*** Record excerpts ***

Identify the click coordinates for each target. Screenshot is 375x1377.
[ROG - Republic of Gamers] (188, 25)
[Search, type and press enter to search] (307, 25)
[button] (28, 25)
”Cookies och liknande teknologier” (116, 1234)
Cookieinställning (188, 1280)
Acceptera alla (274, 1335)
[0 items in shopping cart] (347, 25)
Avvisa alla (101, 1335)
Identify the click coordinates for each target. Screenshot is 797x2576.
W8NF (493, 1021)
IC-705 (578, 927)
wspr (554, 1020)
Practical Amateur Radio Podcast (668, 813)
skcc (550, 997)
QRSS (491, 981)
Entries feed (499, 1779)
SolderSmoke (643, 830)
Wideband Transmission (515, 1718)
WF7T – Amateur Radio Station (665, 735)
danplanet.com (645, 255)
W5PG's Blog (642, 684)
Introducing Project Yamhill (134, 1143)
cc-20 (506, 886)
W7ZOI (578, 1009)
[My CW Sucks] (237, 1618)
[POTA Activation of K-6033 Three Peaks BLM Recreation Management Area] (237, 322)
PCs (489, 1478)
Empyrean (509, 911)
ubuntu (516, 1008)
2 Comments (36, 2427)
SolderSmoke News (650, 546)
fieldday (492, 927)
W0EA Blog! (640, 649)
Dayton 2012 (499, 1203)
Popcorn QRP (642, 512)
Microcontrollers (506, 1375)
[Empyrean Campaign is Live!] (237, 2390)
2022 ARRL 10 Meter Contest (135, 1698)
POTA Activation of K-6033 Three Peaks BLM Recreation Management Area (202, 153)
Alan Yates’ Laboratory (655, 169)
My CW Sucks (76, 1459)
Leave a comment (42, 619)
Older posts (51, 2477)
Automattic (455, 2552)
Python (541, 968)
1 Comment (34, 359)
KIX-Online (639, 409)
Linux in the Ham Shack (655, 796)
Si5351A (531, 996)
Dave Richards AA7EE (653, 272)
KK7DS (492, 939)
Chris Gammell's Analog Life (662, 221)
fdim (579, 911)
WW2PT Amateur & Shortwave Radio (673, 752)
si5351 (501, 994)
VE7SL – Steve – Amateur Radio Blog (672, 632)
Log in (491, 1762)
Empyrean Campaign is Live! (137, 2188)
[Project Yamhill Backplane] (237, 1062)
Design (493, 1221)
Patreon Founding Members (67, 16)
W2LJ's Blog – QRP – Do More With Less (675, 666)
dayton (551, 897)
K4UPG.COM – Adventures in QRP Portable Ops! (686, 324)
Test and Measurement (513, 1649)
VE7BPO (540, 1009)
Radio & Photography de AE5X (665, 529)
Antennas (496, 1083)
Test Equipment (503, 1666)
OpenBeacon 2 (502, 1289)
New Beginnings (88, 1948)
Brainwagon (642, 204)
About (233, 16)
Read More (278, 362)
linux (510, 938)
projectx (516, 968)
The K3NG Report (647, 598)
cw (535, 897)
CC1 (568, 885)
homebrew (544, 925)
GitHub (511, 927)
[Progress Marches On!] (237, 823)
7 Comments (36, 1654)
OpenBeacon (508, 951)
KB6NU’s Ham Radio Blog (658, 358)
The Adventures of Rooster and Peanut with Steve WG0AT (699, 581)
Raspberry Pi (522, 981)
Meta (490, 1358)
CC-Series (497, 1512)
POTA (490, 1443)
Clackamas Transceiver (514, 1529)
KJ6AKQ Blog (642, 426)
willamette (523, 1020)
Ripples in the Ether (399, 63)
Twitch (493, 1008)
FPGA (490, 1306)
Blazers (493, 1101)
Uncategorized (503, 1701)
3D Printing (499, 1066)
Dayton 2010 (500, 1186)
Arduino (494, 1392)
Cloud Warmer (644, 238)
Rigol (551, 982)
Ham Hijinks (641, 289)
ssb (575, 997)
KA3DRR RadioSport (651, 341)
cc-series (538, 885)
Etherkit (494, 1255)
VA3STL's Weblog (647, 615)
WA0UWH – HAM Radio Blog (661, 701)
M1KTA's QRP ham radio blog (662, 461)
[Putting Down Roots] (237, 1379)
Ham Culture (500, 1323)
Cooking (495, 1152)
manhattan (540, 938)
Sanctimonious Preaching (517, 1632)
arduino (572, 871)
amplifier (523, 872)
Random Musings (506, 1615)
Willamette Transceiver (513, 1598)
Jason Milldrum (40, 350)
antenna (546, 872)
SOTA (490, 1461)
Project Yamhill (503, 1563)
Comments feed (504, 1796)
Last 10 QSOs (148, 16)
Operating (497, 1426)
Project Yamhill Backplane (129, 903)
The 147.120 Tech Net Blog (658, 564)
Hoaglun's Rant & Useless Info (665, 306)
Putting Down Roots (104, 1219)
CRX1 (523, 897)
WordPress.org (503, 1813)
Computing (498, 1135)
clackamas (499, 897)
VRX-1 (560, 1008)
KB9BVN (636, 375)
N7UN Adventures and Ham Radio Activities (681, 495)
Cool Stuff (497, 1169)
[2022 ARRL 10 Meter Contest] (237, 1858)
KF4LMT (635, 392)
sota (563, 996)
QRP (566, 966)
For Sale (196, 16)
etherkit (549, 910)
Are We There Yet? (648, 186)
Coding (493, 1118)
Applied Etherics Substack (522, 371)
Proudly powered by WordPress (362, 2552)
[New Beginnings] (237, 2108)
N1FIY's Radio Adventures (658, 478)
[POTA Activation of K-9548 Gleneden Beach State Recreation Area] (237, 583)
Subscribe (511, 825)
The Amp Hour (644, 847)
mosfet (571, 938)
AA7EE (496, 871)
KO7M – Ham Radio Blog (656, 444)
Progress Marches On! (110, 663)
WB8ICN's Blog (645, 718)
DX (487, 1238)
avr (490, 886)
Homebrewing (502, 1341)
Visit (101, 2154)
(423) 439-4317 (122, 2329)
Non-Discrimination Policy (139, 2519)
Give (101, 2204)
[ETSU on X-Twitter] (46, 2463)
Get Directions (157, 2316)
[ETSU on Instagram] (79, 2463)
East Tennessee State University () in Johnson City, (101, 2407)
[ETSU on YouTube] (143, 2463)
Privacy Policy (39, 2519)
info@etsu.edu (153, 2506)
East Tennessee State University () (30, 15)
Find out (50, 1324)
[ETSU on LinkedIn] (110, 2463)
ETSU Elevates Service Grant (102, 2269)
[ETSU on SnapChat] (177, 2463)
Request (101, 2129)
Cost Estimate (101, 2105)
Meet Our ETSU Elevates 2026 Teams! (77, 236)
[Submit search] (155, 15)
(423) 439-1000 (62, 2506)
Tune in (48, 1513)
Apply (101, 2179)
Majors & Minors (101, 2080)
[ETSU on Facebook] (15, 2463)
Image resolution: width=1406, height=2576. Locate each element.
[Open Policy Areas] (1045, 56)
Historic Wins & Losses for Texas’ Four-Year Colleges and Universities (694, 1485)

*** End of Record excerpts ***

▸ **Task item**: Line by line, output the records exactly as given.

▸ **Response box**:
Identify the click coordinates for each target. Screenshot is 375x1377.
[ROG - Republic of Gamers] (188, 25)
[Search, type and press enter to search] (307, 25)
[button] (28, 25)
”Cookies och liknande teknologier” (116, 1234)
Cookieinställning (188, 1280)
Acceptera alla (274, 1335)
[0 items in shopping cart] (347, 25)
Avvisa alla (101, 1335)
Identify the click coordinates for each target. Screenshot is 797x2576.
W8NF (493, 1021)
IC-705 (578, 927)
wspr (554, 1020)
Practical Amateur Radio Podcast (668, 813)
skcc (550, 997)
QRSS (491, 981)
Entries feed (499, 1779)
SolderSmoke (643, 830)
Wideband Transmission (515, 1718)
WF7T – Amateur Radio Station (665, 735)
danplanet.com (645, 255)
W5PG's Blog (642, 684)
Introducing Project Yamhill (134, 1143)
cc-20 (506, 886)
W7ZOI (578, 1009)
[My CW Sucks] (237, 1618)
[POTA Activation of K-6033 Three Peaks BLM Recreation Management Area] (237, 322)
PCs (489, 1478)
Empyrean (509, 911)
ubuntu (516, 1008)
2 Comments (36, 2427)
SolderSmoke News (650, 546)
fieldday (492, 927)
W0EA Blog! (640, 649)
Dayton 2012 (499, 1203)
Popcorn QRP (642, 512)
Microcontrollers (506, 1375)
[Empyrean Campaign is Live!] (237, 2390)
2022 ARRL 10 Meter Contest (135, 1698)
POTA Activation of K-6033 Three Peaks BLM Recreation Management Area (202, 153)
Alan Yates’ Laboratory (655, 169)
My CW Sucks (76, 1459)
Leave a comment (42, 619)
Older posts (51, 2477)
Automattic (455, 2552)
Python (541, 968)
1 Comment (34, 359)
KIX-Online (639, 409)
Linux in the Ham Shack (655, 796)
Si5351A (531, 996)
Dave Richards AA7EE (653, 272)
KK7DS (492, 939)
Chris Gammell's Analog Life (662, 221)
fdim (579, 911)
WW2PT Amateur & Shortwave Radio (673, 752)
si5351 (501, 994)
VE7SL – Steve – Amateur Radio Blog (672, 632)
Log in (491, 1762)
Empyrean Campaign is Live! (137, 2188)
[Project Yamhill Backplane] (237, 1062)
Design (493, 1221)
Patreon Founding Members (67, 16)
W2LJ's Blog – QRP – Do More With Less (675, 666)
dayton (551, 897)
K4UPG.COM – Adventures in QRP Portable Ops! (686, 324)
Test and Measurement (513, 1649)
VE7BPO (540, 1009)
Radio & Photography de AE5X (665, 529)
Antennas (496, 1083)
Test Equipment (503, 1666)
OpenBeacon 2 (502, 1289)
New Beginnings (88, 1948)
Brainwagon (642, 204)
About (233, 16)
Read More (278, 362)
linux (510, 938)
projectx (516, 968)
The K3NG Report (647, 598)
cw (535, 897)
CC1 (568, 885)
homebrew (544, 925)
GitHub (511, 927)
[Progress Marches On!] (237, 823)
7 Comments (36, 1654)
OpenBeacon (508, 951)
KB6NU’s Ham Radio Blog (658, 358)
The Adventures of Rooster and Peanut with Steve WG0AT (699, 581)
Raspberry Pi (522, 981)
Meta (490, 1358)
CC-Series (497, 1512)
POTA (490, 1443)
Clackamas Transceiver (514, 1529)
KJ6AKQ Blog (642, 426)
willamette (523, 1020)
Ripples in the Ether (399, 63)
Twitch (493, 1008)
FPGA (490, 1306)
Blazers (493, 1101)
Uncategorized (503, 1701)
3D Printing (499, 1066)
Dayton 2010 (500, 1186)
Arduino (494, 1392)
Cloud Warmer (644, 238)
Rigol (551, 982)
Ham Hijinks (641, 289)
ssb (575, 997)
KA3DRR RadioSport (651, 341)
cc-series (538, 885)
Etherkit (494, 1255)
VA3STL's Weblog (647, 615)
WA0UWH – HAM Radio Blog (661, 701)
M1KTA's QRP ham radio blog (662, 461)
[Putting Down Roots] (237, 1379)
Ham Culture (500, 1323)
Cooking (495, 1152)
manhattan (540, 938)
Sanctimonious Preaching (517, 1632)
arduino (572, 871)
amplifier (523, 872)
Random Musings (506, 1615)
Willamette Transceiver (513, 1598)
Jason Milldrum (40, 350)
antenna (546, 872)
SOTA (490, 1461)
Project Yamhill (503, 1563)
Comments feed (504, 1796)
Last 10 QSOs (148, 16)
Operating (497, 1426)
Project Yamhill Backplane (129, 903)
The 147.120 Tech Net Blog (658, 564)
Hoaglun's Rant & Useless Info (665, 306)
Putting Down Roots (104, 1219)
CRX1 (523, 897)
WordPress.org (503, 1813)
Computing (498, 1135)
clackamas (499, 897)
VRX-1 (560, 1008)
KB9BVN (636, 375)
N7UN Adventures and Ham Radio Activities (681, 495)
Cool Stuff (497, 1169)
[2022 ARRL 10 Meter Contest] (237, 1858)
KF4LMT (635, 392)
sota (563, 996)
QRP (566, 966)
For Sale (196, 16)
etherkit (549, 910)
Are We There Yet? (648, 186)
Coding (493, 1118)
Applied Etherics Substack (522, 371)
Proudly powered by WordPress (362, 2552)
[New Beginnings] (237, 2108)
N1FIY's Radio Adventures (658, 478)
[POTA Activation of K-9548 Gleneden Beach State Recreation Area] (237, 583)
Subscribe (511, 825)
The Amp Hour (644, 847)
mosfet (571, 938)
AA7EE (496, 871)
KO7M – Ham Radio Blog (656, 444)
Progress Marches On! (110, 663)
WB8ICN's Blog (645, 718)
DX (487, 1238)
avr (490, 886)
Homebrewing (502, 1341)
Visit (101, 2154)
(423) 439-4317 (122, 2329)
Non-Discrimination Policy (139, 2519)
Give (101, 2204)
[ETSU on X-Twitter] (46, 2463)
Get Directions (157, 2316)
[ETSU on Instagram] (79, 2463)
East Tennessee State University () in Johnson City, (101, 2407)
[ETSU on YouTube] (143, 2463)
Privacy Policy (39, 2519)
info@etsu.edu (153, 2506)
East Tennessee State University () (30, 15)
Find out (50, 1324)
[ETSU on LinkedIn] (110, 2463)
ETSU Elevates Service Grant (102, 2269)
[ETSU on SnapChat] (177, 2463)
Request (101, 2129)
Cost Estimate (101, 2105)
Meet Our ETSU Elevates 2026 Teams! (77, 236)
[Submit search] (155, 15)
(423) 439-1000 (62, 2506)
Tune in (48, 1513)
Apply (101, 2179)
Majors & Minors (101, 2080)
[ETSU on Facebook] (15, 2463)
Image resolution: width=1406, height=2576. Locate each element.
[Open Policy Areas] (1045, 56)
Historic Wins & Losses for Texas’ Four-Year Colleges and Universities (694, 1485)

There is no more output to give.